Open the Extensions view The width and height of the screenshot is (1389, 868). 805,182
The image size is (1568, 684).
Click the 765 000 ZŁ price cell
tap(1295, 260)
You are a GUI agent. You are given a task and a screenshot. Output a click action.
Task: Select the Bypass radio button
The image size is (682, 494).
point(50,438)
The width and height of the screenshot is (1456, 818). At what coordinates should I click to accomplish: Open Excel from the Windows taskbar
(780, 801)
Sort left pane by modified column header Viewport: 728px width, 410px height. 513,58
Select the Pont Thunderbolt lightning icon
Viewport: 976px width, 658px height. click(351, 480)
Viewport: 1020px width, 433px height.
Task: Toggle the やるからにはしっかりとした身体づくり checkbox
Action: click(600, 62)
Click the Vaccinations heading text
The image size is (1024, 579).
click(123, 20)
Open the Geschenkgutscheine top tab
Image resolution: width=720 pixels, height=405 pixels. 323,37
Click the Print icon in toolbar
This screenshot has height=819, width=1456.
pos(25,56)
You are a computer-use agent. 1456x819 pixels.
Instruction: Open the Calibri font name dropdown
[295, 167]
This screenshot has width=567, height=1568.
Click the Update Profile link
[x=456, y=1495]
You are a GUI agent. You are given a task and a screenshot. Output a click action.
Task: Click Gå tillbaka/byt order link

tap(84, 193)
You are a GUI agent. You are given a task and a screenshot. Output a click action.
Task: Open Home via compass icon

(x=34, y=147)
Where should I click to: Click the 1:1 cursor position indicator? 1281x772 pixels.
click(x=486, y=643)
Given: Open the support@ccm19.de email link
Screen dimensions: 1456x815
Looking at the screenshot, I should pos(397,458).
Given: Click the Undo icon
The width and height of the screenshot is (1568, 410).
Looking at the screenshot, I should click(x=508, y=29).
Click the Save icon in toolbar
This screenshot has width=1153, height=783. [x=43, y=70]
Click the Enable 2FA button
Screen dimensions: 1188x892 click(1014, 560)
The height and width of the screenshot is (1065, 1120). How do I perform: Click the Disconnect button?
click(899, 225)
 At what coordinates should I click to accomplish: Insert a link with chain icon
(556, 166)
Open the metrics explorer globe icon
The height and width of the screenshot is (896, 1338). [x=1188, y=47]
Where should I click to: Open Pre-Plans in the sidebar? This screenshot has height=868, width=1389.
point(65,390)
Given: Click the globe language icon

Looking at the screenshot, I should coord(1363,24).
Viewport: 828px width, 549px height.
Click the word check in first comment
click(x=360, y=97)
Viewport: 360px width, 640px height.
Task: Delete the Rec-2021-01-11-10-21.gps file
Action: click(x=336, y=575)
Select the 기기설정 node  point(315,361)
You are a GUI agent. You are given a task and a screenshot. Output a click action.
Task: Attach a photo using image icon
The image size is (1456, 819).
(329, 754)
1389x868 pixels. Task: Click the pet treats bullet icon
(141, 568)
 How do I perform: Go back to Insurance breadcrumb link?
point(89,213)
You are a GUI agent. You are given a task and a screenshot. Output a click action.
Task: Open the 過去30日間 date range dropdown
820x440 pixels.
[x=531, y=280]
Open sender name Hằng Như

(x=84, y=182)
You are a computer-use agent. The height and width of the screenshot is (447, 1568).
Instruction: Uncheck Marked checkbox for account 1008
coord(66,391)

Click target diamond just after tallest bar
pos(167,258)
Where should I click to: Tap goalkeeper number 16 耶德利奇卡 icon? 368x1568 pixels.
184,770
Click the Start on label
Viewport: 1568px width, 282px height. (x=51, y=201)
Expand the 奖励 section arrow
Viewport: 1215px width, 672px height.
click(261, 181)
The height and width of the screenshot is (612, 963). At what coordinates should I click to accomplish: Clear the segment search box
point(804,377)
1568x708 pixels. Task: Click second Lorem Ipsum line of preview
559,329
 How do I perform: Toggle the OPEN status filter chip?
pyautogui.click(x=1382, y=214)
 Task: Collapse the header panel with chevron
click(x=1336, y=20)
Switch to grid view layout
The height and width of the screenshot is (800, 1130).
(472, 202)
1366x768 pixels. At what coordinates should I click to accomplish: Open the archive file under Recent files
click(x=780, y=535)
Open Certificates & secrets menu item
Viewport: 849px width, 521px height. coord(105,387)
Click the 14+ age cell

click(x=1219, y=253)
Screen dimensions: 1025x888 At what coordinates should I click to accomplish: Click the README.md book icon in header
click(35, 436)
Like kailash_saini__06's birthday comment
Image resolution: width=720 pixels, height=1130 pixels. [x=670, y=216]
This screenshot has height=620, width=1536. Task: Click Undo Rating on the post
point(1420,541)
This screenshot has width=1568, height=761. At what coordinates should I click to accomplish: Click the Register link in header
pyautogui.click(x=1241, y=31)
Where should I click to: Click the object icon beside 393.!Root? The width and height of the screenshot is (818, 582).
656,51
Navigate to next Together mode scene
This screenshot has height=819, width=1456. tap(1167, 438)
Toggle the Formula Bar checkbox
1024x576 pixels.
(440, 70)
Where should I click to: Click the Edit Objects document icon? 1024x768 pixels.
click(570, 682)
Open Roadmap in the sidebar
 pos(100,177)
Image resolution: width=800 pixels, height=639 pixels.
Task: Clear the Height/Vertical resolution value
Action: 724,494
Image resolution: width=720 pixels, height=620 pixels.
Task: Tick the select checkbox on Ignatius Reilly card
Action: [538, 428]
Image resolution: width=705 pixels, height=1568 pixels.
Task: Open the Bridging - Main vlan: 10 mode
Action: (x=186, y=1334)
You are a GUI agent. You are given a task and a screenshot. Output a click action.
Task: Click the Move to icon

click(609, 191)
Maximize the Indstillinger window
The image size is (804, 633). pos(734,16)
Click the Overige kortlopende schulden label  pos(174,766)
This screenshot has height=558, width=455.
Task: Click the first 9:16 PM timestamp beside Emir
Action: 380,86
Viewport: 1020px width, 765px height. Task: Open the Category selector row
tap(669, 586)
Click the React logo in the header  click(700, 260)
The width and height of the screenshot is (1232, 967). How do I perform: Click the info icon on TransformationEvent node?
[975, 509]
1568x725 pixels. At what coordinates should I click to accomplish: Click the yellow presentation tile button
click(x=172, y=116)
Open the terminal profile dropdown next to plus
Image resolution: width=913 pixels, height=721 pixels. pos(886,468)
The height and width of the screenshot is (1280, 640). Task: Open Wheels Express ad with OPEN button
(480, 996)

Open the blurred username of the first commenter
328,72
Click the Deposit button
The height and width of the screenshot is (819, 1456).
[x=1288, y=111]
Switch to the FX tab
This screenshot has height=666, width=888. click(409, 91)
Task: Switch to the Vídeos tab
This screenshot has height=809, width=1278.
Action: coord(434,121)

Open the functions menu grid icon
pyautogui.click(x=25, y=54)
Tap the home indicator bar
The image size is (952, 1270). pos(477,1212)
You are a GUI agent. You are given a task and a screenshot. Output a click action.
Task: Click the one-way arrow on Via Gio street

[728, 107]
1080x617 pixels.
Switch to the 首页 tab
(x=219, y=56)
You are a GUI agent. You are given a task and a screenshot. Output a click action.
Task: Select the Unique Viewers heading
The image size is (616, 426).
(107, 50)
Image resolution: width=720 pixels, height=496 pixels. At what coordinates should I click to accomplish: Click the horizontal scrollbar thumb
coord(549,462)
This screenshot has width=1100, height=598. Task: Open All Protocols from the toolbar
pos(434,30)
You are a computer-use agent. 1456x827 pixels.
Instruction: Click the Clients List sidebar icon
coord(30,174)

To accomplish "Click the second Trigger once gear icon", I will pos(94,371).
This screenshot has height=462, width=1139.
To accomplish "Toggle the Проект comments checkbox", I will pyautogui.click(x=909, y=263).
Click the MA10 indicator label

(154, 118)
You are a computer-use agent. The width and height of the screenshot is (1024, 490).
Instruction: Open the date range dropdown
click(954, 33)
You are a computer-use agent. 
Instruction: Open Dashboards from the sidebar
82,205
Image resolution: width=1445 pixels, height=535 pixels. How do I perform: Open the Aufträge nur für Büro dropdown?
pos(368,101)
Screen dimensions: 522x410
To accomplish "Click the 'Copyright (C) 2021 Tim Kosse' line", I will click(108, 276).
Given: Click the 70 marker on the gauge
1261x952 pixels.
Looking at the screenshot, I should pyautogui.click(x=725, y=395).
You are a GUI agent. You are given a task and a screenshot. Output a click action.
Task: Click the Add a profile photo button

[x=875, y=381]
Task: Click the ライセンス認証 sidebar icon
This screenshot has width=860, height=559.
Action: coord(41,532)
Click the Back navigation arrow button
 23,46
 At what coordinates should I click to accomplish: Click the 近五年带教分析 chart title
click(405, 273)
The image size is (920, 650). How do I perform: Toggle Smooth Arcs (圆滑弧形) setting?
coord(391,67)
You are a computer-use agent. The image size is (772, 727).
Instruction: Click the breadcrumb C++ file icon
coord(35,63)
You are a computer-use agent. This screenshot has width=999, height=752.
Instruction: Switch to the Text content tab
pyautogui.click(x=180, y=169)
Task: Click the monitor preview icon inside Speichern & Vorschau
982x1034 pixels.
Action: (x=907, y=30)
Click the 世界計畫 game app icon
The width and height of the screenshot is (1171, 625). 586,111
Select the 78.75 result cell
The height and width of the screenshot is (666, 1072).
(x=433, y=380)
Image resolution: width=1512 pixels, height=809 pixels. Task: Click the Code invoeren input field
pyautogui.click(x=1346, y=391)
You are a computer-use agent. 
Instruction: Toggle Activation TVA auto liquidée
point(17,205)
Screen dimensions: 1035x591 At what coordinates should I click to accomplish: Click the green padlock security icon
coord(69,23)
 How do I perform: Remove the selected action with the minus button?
******
WORK REQUIRED>
Return every line of the items, unchanged, from the line containing "Open the metrics explorer globe icon" down to the line containing "Action: click(x=336, y=575)", both ends included.

OUTPUT OF THE TASK>
Open the metrics explorer globe icon
The height and width of the screenshot is (896, 1338). [x=1188, y=47]
Where should I click to: Open Pre-Plans in the sidebar? This screenshot has height=868, width=1389.
point(65,390)
Given: Click the globe language icon

Looking at the screenshot, I should coord(1363,24).
Viewport: 828px width, 549px height.
Click the word check in first comment
click(x=360, y=97)
Viewport: 360px width, 640px height.
Task: Delete the Rec-2021-01-11-10-21.gps file
Action: click(x=336, y=575)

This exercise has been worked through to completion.